Excel -- PART IV Linear Regression Analysis
One very common statistical procedure is to determine if two variables are linearly correlated. Excel uses the method of least squares to return a slope and y-intercept for the straight line that best fits the data. Excel is almost completely automated with function wizards so that you have to do very little formula programming. It is a good idea, though, to understand the logic of the procedure since the wizards are good, but not infallible.
An array of data (arguments) are two or more sets of values that must have the same number of rows and columns. An (x,y) data set could be such an array. See the columns of x,y-data in the embedded spreadsheet below.
Array formulas are created in the normal way, except the three keys, Ctrl, Shift, Enter are pressed simultaneously to enter the formula. The formula for determining the slope and intercept of the best straight line through the data is an example of an array formula. Array formulas can return an array of results, multiple results, or a single result depending on the function that is used in the formula. In each of these cases, a cell range must be highlighted to contain the results before entering the array formula, as is the case for any formula.

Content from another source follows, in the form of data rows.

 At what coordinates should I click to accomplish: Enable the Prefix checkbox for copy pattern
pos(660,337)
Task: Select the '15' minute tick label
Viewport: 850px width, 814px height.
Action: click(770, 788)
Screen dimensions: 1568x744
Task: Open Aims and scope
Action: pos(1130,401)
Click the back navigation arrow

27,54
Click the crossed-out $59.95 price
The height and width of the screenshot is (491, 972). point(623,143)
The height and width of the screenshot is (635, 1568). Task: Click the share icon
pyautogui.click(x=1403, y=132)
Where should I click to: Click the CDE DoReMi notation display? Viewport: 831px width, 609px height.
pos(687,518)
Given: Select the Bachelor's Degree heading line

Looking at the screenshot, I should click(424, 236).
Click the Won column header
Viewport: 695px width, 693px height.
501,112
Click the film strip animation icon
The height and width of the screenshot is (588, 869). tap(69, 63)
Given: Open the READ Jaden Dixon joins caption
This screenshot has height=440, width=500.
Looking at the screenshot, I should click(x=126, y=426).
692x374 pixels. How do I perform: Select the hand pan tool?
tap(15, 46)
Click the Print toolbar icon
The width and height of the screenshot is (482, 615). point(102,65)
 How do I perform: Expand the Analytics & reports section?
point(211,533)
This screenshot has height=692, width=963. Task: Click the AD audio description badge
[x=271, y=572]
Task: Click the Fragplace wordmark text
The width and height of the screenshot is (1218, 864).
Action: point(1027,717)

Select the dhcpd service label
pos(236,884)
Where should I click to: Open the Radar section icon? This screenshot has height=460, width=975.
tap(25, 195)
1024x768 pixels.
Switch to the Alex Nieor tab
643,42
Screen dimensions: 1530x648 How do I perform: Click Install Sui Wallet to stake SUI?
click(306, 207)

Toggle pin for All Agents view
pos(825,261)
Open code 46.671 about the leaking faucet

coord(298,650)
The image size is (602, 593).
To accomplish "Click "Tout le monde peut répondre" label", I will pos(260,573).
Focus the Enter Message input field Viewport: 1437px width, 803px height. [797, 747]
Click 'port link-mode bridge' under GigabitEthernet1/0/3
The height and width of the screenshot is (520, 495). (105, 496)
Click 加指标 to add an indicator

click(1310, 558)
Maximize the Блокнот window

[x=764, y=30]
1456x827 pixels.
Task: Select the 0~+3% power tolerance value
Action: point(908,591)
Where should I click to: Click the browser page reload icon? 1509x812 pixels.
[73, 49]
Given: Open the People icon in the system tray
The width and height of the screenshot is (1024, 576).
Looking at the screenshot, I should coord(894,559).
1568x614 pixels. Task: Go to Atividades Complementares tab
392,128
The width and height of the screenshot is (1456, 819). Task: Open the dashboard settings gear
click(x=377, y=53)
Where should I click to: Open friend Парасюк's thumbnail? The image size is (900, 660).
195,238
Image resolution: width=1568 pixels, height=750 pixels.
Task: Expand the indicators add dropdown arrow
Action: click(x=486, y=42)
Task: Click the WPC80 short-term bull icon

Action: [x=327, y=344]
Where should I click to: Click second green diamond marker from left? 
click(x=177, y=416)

Some statistical functions that are used in linear regression are: intercept, slope, trend, and linest. The linest function returns both the intercept and slope and other regression statistics.
Here are three ways to perform a linear regression analysis:
You can explore the embedded spreadsheet to see some of these concepts illustrated below. If it is difficult to use the small embedded spreadsheet, do this: 1) open a new workbook in Excel; 2) open the embedded worksheet here; 3) copy all the data in the worksheet; 4) paste the data into the new Excel worksheet.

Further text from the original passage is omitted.